One theme right now seems to be global inflation. Another theme would be some further crisis or partial dissolution in the euro region and in the euro. And then, the offsetting positives are things like precious metals….We’re all really used to looking at gold as a proxy for confidence in global currencies, and obviously gold’s been going straight up. But over the last few months, we’re starting to look at demand for silver coins. Two years ago, the U.S. mint would sell about a million coins a month to collectors to fulfill demand. Last month, it was 7 million. And that’s astounding because it means that somewhere out there in the U.S. there is retail demand for silver coins as a hedge against inflation. So the U.S. population seems to be aware of the threat of inflation and they have some organic concern about the world as a whole...And that’s why I look at those indicators and say, okay, what does that tell us about the psychology of what people are worried about? They are worried about inflation. They are worried about economic stability.

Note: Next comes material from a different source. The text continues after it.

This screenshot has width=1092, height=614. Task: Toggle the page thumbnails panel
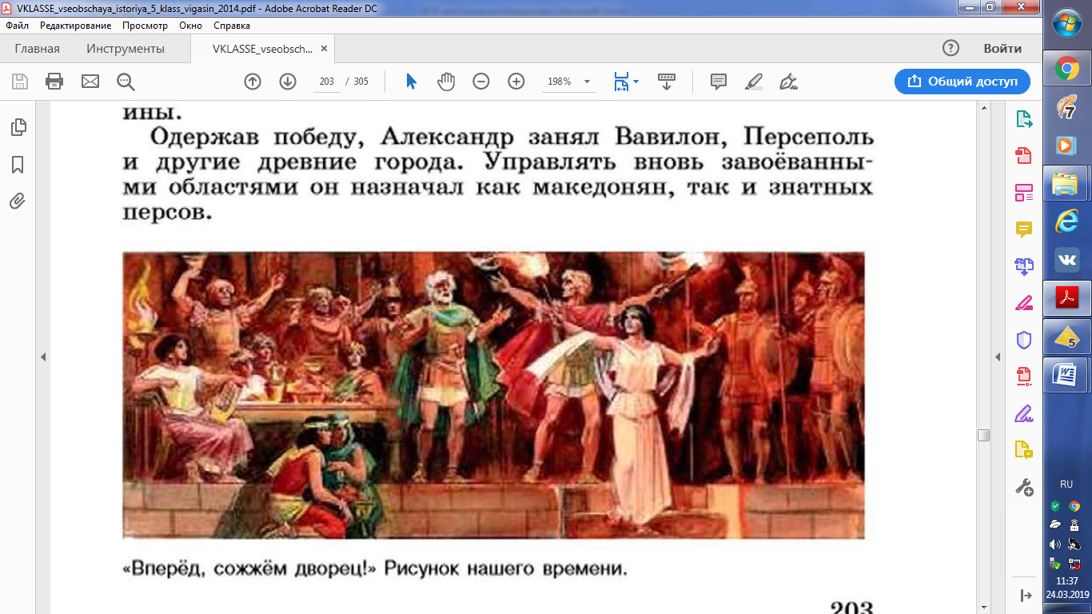tap(18, 127)
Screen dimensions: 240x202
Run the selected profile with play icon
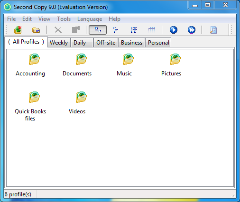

Editor’s Note: Nicholas Colas of ConvergEx Group will be speaking this Wednesday, March 23 at the FINforums Global Macro and Geopolitical Risk event at the Princeton Club in Manhattan. This event features a keynote speech by Middle East expert Gary Sick, a one-one-one fireside chat with hedge fund legend Barton Biggs, and two roundtables featuring the following speakers:
Caroline Bentz (Parker Global Strategies)
Amer Bisat (Traxis Partners)
Nicholas Colas (ConvergEx Group)
Bertrand Delgado (Roubini Global Economics)
Justin Dew (Welton Investment Corporation)
Kenneth Kuhn (Global Capital Investments)
There are still a few seats left ($195), visit FINforums for more information and to register.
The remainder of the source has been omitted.